Life often hands us unexpected challenges.
That’s why it’s so important to have money set aside, in the event we need to pay for unplanned costs and expenses, whether that’s a broken muffler on the highway, a job layoff, or a sudden illness.
But saving to repair your car and saving for a life-changing event can require different savings strategies, with either a rainy-day fund or an emergency fund.
We explain the differences between both types of accounts.
Rainy day fund
Your rainy day fund should contain $500 to $1,000. This will let you pay for things without having to throw smaller expenses on your credit card, or take out a payday loan.
In short, the money in this fund will get you through to your next paycheck.
Say you have a childcare emergency. Or your car stalls out and you need a new battery. Or your dishwasher starts spewing suds on the kitchen floor unexpectedly. You’re going to need a few hundred dollars that you can easily access. You need it, it’s there.
Your rainy day fund is liquid (meaning it’s cash). The best place for it is likely in a bank account, such as a savings account, where you can access the money quickly.
Once it’s spent, you can start saving again for the next time because well, life happens.
An emergency fund is just that. When life throws you a major curveball, you have money to fall back on.
Your emergency fund should have enough money to cover your expenses for three to six months. You’ll use this money in the event of a more serious setback, such as a layoff or an illness that prevents you from working.
How much should be in this fund? That all depends on you, your fixed expenses, and what you’ll need to keep yourself going in a really tough time.
Is your monthly spending $2,000 or maybe $4,000? Whatever the amount for your monthly expenses is, multiply it by three or by six.
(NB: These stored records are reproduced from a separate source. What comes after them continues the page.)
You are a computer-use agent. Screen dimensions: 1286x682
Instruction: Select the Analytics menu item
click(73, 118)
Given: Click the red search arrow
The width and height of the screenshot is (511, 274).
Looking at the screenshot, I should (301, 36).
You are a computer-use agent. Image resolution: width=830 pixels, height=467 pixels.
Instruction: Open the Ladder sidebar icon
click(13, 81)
That’s how much you should try to put away.
Here’s the thing: It’s important to have a concrete number in mind. If you don’t have a budget, think about making one. Your budget will tell you how much money you spend each month, and how much you can save.
Learn more about how to build a budget here.
So where should you keep your emergency fund?
Since this fund is for longer-term planning, you may want to keep it in a place where it can earn some interest. Why? Your money could sit in this account for years, and the typical bank account pays very low interest, which may wear away at your savings due to inflation.
You can keep it in a money market fund or maybe in a Certificate of Deposit. You may also consider putting the money in an ETF based on short-term U.S. Treasuries.
Important note: Any time you invest in a security such as a stock, bond, or ETF, it involves risk. You can lose money on your investments. The same may not be true for a standard bank account or CD.
Here’s one very important thing to keep in mind: Since you may be keeping your backup fund money in an investment vs. a savings account, it may take you a few days to access it.
How do I get started?
To begin funding your rainy day and emergency funds, start by putting small amounts of money away each month—maybe $25 or $50, more if you can. If you can automate your savings, that’s even better.
Then try increasing that amount over time. It may take a while, but pretty soon you’ll have both your rainy day and emergency funds flush with cash.
Once both accounts are fully funded, you may have the financial freedom to pursue other goals, like saving for retirement, your child’s education, a house, and more.
And more importantly, you’ll know that if things go wrong, you’re covered.